Szary poranek. Pochodząc do okna widziała wschodzące słońce. Nie czuła się najlepiej, ponieważ czas wolności, odprężenia się kończył. A mianowicie zbliżał się rok szkolny. Uczucie nieuchronnie zbliżającej się katastrofy psychicznej ogarniało ją i paraliżowało. Nie była pewna swojej przyszłości.
Odeszła do okna i po cichu, nie budząc śpiącej na piętrze siostry, przeszła do kuchni. Włączyła czajnik i zabrała się za przygotowanie dla niej i dla siebie śniadania. Sięgając po kubki, ukradkiem zerknęła na swoje odbicie w szybie szafki. Natychmiast odwróciła wzrok, ale w jej oczach zdążyły wezbrać się łzy.

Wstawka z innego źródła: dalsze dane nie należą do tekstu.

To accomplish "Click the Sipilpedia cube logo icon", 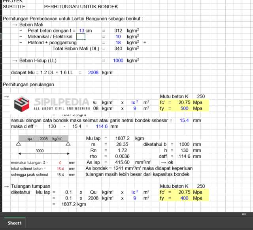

- Hej, musisz być dzielna, jesteś bardzo wartościową osobą.. - cicho szepnęła sama do siebie. - Musisz wziąć się w garść.
Starając nie zagłębiać się w zakamarki swojej duszy, otworzyła lodówkę i spojrzała do środka, przeżywając największy dylemat każdego poranka. Nie ma nic do jedzenia, mimo że do środka się już nic nie zmieści. I odwiecznie pytanie, co z niej wyciągnąć?
Jej siostra uwielbia jajka, ale żółtek maksymalnie można zjeśc tygodniowo cztery, więc dzisiaj sobie darują. W końcu zdecydowała się na chudy twaróg ze szczypiorkiem, a młodej zrobiła kanapki. Zrobiła herbatę i postawiła wszystko na stole w jadalni. Sama wzięła swój posiłek i poszła z nim do pokoju.
Położyła naczynia na małym stoliku stojącym obok łóżka, a sama podeszła do wielkiego okna balkonowego i owijając się delikatną firanką, patrzyła jak słońce zdaje się unosić coraz wyżej. Powoli zaczynało ją razić, więc przymknęła powieki. Delikatny powiew wiatru wdarł się do pokoju przez uchylone okno i musnął jej skórę chłodem poranka. Zadrżała, a jej ciało pokryła gęsia skórka. Zaciągnęła się powietrzem z paryskiego centrum i poczuła jak cudownie ono wypełnia jej płuca.
Podeszła do stolika i zapaliła kadzidło o zapachu drzewa sandałowego, ponieważ paczula była za mocna na tak delikatny poranek. Włączyła komputer i głośniki, uruchomiła iTunes'a i jedną z jej ulubionych playlist. Pierwsze było "Into the blue" by Morandi.
Wzięła szczotkę i rozczesała swoje długie, jasne włosy. Ubrała się w jedwabną białą bieliznę od Calvina Kleina i pod wpływem spontanicznego impulsu, rozebrana wyszła na balkon. Poczuła zimne powietrze otaczające jej ciało i spojrzała w dół.
Czy jedno piętro wystarczy, żeby skończyć ze sobą? - zadała sobie pytanie w głowie. Natychmiast poczuła przypływ adrenaliny, który był dla niej sygnałem, że trzeba wejść do środka. Tak też zrobiła. Wolała nie ryzykować.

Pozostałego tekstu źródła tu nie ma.